Tenir les Barricades Man the Barricades
I’m DJing at the Ermitage from 3 to 9 PM during the city-wide Fete de la Musique. No 1 informs me that no 1 will be here except for some annoying clochards who’ve decided the squat transformed into a vibrant place by young art-squatters is actually theirs. I spin the Meters, Booker T. & the MGs, Gary Clail, Dub Syndicate, the Beatnigs … But only a few hipster types enter & deflate into corners with hands across their foreheads – headaches, sharp light – to listen for audio signals that may re-engage their nervous systems. I see light pouring in through wire- enforced windows to reveal clouds of ancient cement dust floating around the space. 1 girl is rolling her body along the wall to “my” music. I learn later that the clochards, wearing headbands, have barricaded the doors, leaving festival-goers stranded in the lobby, far from “my” dance space. A struggle ensues & the branchée patrons, overmaster the opposition, burst through, toting plastic cups of cheap wine, only to find themselves miffed by my mix: Culturcide, Curtis Mayfield, Mark Stewart, Renegade Sound Wave, Fela, Jah Wobble, Hank Williams – so much so that their nervous systems refuse to process the audio cognitive dissonance & begin to twitch, tense up, hurl invective: “Ce genre de merde est-ce?” But 1 girl, Céline, tries to intervene, offers to stay behind & help. But her boyfriend, a much older squatter, has other ideas & departs with her hanging decoratively from his arm. At 9 PM sharp, Pedro, a Radio Nova DJ, arrives with his entourage & countless metal containers packed with vinyl. He puts his thumb on my vinyl & the space is full of a tense, held-breath, silence. The world is waiting for Pedro….

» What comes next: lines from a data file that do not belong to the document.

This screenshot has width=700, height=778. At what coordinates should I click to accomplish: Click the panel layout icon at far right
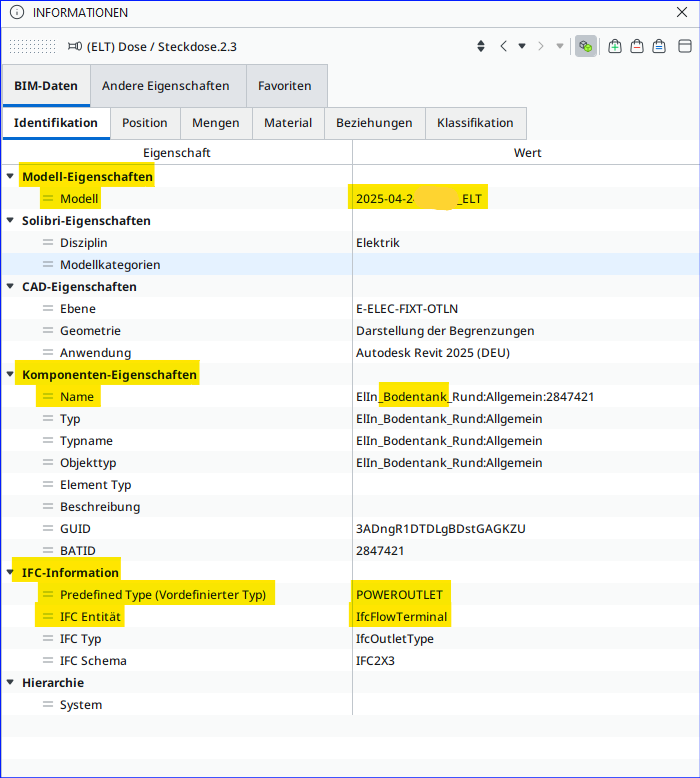685,47
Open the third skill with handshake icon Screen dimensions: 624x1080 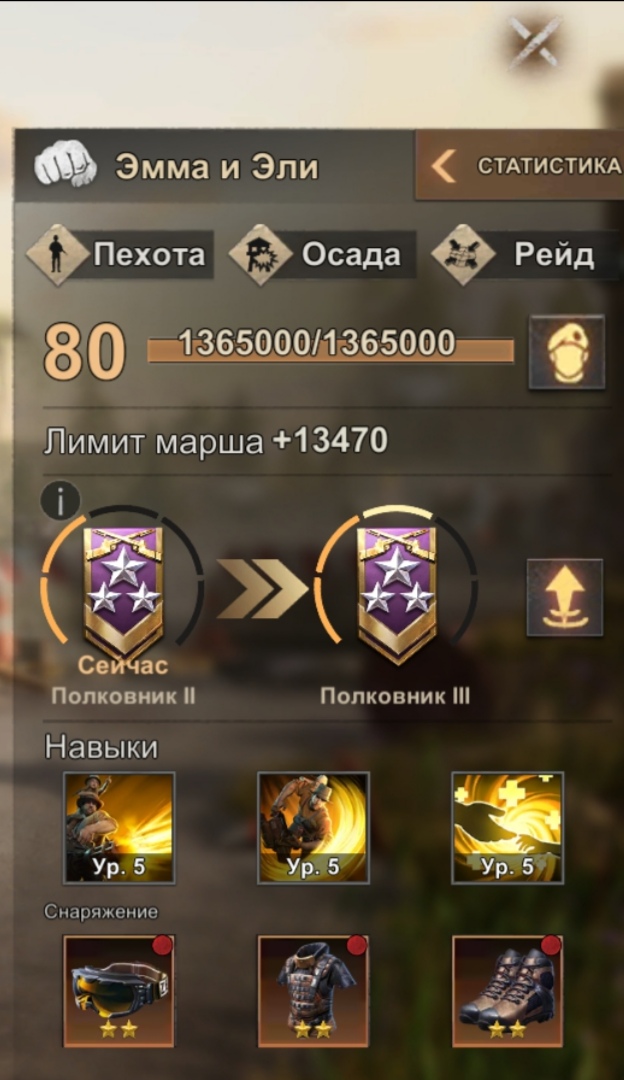(508, 827)
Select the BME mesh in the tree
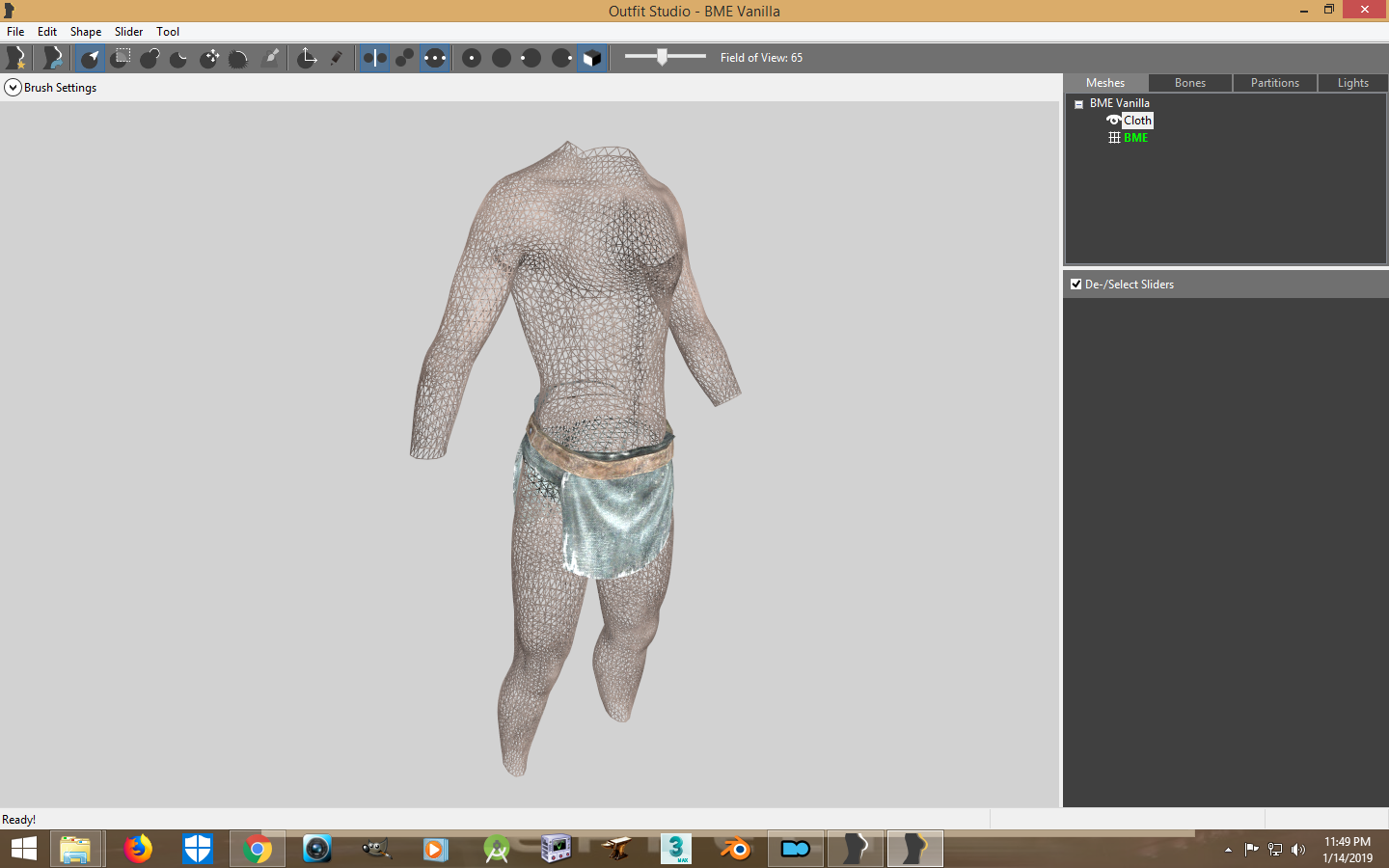 (1135, 138)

The Nazi Porcelaine Nazi Porcelain
The old woman isn’t particularly happy about taking time off from watching her main passion, National League baseball, on cable TV. Her daughter, Madame D., tells me that nothing else helps – not sedatives, not meditation, not soothing music, only baseball helps keep her within the reasonable limits of vaguely calm. But once she starts in on the story she cannot be stopped. The Nazis threw her family out of their own house & set up a headquarters here &, instead of washing the dishes, “these brutes,” she pointed out in near- perfect English gleaned from her many visits to America, “rather than wash our dishes – Limoge china! – they just tossed the dirty dishes out the back window. After the war, there was a pile of broken dishes a meter high.”

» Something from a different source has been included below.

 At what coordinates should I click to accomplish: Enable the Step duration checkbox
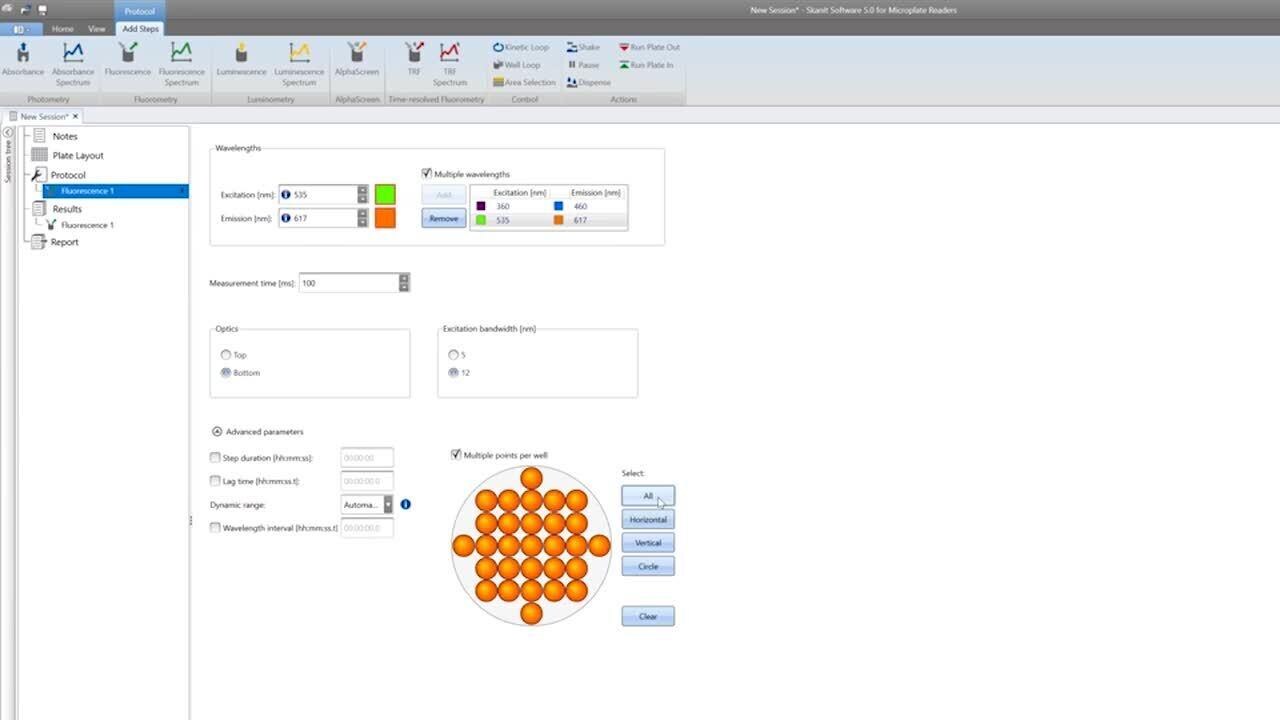215,458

Le Text Sacré The Sacred Text
I make many photocopies at the Paris Passion offices. Too many if you ask some in the office. There are always petty souls who think they’re siding with right, when all they’re doing is siding with might in the hope that their loyalty will be rewarded with continued employment. Some tolerate me making copies & just ignore me or totally refuse any eye contact. But, the most interesting includes those, like receptionist RG, who enthusiastically encourage it as their own indirect way of getting back at their employer & as a good a way as any of redistributing income. I have copied my entire novel while in deep, heated debate over a few words in an article I wrote. Later I stand on the bowed bridge looking down into the Canal St. Martin, not far from Passion’s offices. &, on a park bench, I marvel at the quicksand-lined vortex of journalism. You see your byline & you read the article & feel estranged from it – sure, some of the words are the same but not in that order & a LOT less of them. You marvel at how they whittle a story, a profile of an artist of some history, his whole life reduced from 957 words to – I sat & counted – 281. All rewritten to feature an art gallery to coax an ad out of its owner.